Il médite ses livres - de nombreux extraits dans ses cahiers de 1902 à 1906 en témoignent. Il se prépare alors une période d'intense publication : avril 1904 Jean-des-Brebis, juillet 1906 Les Retours, mars 1907 Terres Lorraines. Et c'est pour ce denier ouvrage - mais aussi pour Jean des Brebis et Le Rouet d'Ivoire - qu'il se verra décerner le prix Goncourt en 1907. Consécration d'un travail littéraire opiniâtre attaché à rendre compte de toute la nature lorraine - paysages, hommes, femmes et choses - dans laquelle il s'enracine chaque jour davantage. L'accueil de la critique est partagé, comme à chaque fois.
A partir de Terres Lorraines, Moselly sera loué par ceux qui lui reconnaissent un talent impressionniste pour raconter sa terre natale, la Lorraine, du moins la Lorraine de la Moselle et des Côtes de Toul et qui apprécient son savoir écrire de novelliste et de portraitiste. A l’opposé, il sera critiqué par ceux qui ne lui reconnaissent ni originalité, ni talent de conteur, tout au plus un savoir-faire technique d'enseignant qui a beaucoup lu et qui s’inspire, peut-être à son insu, de maîtres qui l’ont précédé.
Pour autant Terres Lorraines témoigne de la grande sensibilité d’E. Moselly, du travail qu’il accomplit pour faire vivre les compositions quasiment picturales de la nature lorraine, qu’elle soit humaine ou issue d’une terre qu’il a arpentée longuement, dans laquelle il se reconnaît, et dont il tire les couleurs, les saveurs, les senteurs et toutes les sonorités qu’il sait mettre en harmonie pour nous conduire, avec émotion et tendresse, dans cette Lorraine toute idéalisée de ses écrits.

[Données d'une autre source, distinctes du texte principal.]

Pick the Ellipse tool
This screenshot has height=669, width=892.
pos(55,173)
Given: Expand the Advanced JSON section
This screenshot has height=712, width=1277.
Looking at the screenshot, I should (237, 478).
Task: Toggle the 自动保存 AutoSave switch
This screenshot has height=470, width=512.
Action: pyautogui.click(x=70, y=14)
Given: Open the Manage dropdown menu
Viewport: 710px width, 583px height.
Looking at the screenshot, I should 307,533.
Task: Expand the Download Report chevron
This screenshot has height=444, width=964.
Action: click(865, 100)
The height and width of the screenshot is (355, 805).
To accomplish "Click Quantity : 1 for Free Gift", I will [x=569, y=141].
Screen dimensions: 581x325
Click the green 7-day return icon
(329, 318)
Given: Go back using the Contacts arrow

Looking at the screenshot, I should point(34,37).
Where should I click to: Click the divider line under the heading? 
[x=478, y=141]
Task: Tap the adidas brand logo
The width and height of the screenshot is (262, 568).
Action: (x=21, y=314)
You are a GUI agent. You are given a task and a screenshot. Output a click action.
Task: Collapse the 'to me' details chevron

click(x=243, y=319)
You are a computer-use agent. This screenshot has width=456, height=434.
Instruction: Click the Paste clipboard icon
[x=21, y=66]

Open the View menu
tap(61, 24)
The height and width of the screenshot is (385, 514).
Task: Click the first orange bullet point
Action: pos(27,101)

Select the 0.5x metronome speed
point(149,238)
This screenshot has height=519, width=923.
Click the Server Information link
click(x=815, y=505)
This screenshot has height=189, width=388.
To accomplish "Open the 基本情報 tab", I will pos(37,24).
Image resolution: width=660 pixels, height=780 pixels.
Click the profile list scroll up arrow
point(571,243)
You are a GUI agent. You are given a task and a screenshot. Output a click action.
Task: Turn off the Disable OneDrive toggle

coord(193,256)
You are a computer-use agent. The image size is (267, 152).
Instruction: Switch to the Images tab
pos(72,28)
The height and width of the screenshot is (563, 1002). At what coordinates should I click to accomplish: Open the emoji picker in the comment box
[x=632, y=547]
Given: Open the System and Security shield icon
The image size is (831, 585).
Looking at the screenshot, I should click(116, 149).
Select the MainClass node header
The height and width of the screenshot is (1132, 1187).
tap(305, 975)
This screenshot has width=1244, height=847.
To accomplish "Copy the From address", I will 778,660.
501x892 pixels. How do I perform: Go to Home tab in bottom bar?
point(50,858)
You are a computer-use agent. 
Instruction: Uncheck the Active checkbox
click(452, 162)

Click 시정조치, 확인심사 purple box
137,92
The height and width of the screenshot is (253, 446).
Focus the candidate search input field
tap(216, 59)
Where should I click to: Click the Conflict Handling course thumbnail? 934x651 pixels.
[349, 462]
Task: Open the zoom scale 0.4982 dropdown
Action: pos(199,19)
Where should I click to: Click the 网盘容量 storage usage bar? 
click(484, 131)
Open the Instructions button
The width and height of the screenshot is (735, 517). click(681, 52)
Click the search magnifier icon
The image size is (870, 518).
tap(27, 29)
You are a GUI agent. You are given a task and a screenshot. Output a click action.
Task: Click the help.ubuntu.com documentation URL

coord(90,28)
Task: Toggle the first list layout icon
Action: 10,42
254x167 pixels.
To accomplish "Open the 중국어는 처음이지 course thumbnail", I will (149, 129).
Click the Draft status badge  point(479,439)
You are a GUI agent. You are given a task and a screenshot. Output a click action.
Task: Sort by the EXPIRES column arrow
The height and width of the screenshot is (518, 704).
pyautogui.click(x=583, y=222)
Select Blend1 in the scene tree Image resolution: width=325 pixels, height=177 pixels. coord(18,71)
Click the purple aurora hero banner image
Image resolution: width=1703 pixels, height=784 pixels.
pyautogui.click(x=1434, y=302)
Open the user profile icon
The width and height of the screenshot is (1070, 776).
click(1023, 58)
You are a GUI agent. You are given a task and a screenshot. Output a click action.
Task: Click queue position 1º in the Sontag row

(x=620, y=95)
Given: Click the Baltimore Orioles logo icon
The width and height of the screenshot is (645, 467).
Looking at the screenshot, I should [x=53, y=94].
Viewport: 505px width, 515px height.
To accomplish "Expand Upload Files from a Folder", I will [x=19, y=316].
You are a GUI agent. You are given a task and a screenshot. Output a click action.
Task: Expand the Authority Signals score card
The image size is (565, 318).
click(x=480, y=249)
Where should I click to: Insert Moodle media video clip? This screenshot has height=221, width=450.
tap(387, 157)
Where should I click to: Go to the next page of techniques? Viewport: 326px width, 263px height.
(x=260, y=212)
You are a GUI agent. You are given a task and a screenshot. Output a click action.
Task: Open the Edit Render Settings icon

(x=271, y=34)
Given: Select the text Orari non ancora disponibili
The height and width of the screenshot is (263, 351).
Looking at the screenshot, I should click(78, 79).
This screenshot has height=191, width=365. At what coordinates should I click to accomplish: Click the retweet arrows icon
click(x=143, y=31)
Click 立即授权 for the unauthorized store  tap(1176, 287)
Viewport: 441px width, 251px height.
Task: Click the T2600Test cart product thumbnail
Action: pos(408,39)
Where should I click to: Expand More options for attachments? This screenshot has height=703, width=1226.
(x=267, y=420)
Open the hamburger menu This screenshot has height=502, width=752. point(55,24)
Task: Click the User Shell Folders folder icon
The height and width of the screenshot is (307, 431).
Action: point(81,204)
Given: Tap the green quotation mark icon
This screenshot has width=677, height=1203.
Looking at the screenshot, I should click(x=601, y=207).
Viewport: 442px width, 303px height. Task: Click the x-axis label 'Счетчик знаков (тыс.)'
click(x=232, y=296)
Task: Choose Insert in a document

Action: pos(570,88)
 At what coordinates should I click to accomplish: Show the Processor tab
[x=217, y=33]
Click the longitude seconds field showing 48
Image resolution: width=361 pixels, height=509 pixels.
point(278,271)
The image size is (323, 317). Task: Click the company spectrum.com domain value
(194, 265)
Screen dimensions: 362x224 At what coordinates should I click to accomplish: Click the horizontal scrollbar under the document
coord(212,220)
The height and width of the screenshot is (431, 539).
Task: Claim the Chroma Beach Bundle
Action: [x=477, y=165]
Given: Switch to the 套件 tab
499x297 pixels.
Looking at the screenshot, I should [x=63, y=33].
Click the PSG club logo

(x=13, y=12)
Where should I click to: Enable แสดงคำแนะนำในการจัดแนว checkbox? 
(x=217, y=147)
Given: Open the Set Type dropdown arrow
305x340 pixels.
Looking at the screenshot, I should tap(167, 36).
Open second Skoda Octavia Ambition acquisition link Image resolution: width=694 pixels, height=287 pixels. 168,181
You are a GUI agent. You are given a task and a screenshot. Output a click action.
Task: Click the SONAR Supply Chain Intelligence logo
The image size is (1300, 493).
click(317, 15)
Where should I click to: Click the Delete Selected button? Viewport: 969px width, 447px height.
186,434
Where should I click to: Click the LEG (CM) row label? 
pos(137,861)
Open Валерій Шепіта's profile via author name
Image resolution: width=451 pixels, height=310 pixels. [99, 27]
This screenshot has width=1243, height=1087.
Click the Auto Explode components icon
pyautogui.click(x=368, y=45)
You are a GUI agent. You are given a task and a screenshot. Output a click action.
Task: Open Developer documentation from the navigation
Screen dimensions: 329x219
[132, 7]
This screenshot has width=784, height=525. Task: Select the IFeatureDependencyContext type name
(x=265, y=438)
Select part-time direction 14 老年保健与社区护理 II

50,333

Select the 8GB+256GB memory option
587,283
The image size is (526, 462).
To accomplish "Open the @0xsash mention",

Moselly écrit au printemps 1902, fixant ainsi la ligne directrice de son œuvre future : "Adoration de la vie, mais pour la ressentir pleinement se retirer dans l’ombre, à l’écart, la voir passer comme une eau qui coule, les rivières, les paysages, l’action, la politique, l’art, les salons, la musique, - le beau, la volupté, la joie extraite du passé, la respirer et puis sentir plus profondément l’horreur qu’elle referme, la mort, la maladie, le mal, sous toutes ses formes."